Clare Bradford's newest book is groundbreaking, and its title, Unsettling Narratives, hints at the complexity of the subject matter and its multiple dimensions. At a basic level, the book deals with "settler society texts," a term that denotes children's books emanating from countries with an indigenous population settled by the British, namely Australia, New Zealand, Canada, and the United States. In addition, Bradford emphasizes that the stories have too often been told from the point of view of [End Page 211] the settlers and that there is a need to unsettle this viewpoint, to move it around. Finally, the texts she considers are themselves unsettling, or troubling, in any number of ways.

Bradford is not the first to consider children's texts from a postcolonial perspective. Numerous articles with postcolonialist readings of individual texts have appeared recently, including those collected in Rod McGillis's Voices of the Other (Garland, 2000). Some scholars, including Bradford herself, have examined numerous texts from a single country, but Bradford is, to my knowledge, the first to apply comparative literature techniques across the board to the children's literature originating in these four countries. What do these literatures have in common in how they represent indigeneity? How do they differ? This book is the next logical step following her 2001 book, Reading Race: Aboriginality in Australian Children's Literature, and makes ample use of some of the observations and analyses from that earlier work.

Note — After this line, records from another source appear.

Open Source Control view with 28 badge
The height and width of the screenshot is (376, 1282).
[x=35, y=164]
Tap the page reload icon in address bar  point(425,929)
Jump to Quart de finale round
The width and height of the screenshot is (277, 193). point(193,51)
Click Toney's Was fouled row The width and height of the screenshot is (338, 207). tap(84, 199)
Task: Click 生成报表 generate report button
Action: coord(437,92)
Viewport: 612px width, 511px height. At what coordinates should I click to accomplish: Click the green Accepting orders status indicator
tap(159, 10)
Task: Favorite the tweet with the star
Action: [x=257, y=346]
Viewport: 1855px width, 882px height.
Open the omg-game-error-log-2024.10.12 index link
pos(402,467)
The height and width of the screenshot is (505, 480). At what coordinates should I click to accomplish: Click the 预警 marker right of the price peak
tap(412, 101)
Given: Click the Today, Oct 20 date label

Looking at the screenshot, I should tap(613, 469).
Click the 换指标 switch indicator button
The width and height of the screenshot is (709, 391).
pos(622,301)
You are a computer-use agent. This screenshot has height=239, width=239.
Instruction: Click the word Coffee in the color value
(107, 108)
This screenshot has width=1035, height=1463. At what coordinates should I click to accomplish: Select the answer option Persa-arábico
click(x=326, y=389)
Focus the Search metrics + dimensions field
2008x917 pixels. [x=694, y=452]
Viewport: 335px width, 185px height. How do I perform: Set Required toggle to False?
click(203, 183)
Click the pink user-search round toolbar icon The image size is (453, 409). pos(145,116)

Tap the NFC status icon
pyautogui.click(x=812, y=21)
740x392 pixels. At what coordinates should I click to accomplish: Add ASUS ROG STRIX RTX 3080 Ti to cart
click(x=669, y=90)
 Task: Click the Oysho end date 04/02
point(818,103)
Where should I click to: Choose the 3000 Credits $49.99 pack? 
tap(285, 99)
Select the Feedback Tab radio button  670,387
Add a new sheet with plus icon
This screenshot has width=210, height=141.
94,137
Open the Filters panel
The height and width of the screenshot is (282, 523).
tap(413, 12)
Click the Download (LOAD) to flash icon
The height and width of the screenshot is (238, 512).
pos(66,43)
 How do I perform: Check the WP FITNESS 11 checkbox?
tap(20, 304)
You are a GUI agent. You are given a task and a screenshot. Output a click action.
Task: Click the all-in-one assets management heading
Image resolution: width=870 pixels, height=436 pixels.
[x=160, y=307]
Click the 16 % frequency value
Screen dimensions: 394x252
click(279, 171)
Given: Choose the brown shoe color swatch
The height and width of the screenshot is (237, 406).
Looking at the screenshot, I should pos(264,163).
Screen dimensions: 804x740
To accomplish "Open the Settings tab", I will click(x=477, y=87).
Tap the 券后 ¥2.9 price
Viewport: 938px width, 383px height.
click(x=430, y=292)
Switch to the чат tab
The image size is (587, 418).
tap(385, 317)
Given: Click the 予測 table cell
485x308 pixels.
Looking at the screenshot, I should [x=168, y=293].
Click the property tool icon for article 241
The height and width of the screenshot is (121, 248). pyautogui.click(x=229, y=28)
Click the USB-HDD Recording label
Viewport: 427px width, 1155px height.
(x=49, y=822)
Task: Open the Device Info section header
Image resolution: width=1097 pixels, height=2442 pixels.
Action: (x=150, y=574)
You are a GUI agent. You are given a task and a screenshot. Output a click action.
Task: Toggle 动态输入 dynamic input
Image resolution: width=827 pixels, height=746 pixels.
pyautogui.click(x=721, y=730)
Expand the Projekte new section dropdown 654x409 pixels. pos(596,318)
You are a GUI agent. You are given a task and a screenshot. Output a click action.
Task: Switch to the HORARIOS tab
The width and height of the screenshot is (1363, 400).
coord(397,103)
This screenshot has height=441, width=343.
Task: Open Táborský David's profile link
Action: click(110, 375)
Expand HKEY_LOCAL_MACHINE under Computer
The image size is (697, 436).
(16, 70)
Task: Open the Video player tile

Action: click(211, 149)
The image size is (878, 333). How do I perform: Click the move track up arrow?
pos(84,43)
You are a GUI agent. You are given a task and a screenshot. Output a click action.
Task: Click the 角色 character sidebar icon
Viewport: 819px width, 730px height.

Bradford employs Richard Terdiman's study of counter-discourse and shows how it works in children's texts. She cites examples from each country that reinforce Terdiman's observation that in dominant discourse, it "goes without saying"—that is, certain common assumptions about indigenous culture have until recently remained unquestioned in children's texts, for example, Australia was an empty and uncharted continent before the arrival of Europeans. In addition, she cites examples, harder to find, of counter-discourse at work in children's books, most often present in texts with indigenous authors or co-authors. This counter-discourse can take one of several forms, including a dialectical relationship between the dominant and counter-discourses of the text; defamiliarization, with a well-known event being focalized through an indigenous character; irony, caricature, or outright mockery of a situation; and/or using an indigenous character to voice resistance.

Particularly important is Bradford's distinction between alterity and otherness, which she demonstrates through a description of the Canadian picture book Caribou Song by Tomson Highway. "Pervaded as it is by Cree values and perspectives, [the book] at once constructs difference and enables non-Cree readers to engage with the significances constructed through the narrative" (57). Bradford observes that instead of locating the Cree in relation to the dominant society, the author produces a sense of alterity through his depiction of the Cree worldview. While otherness presumes a hierarchy, alterity does not.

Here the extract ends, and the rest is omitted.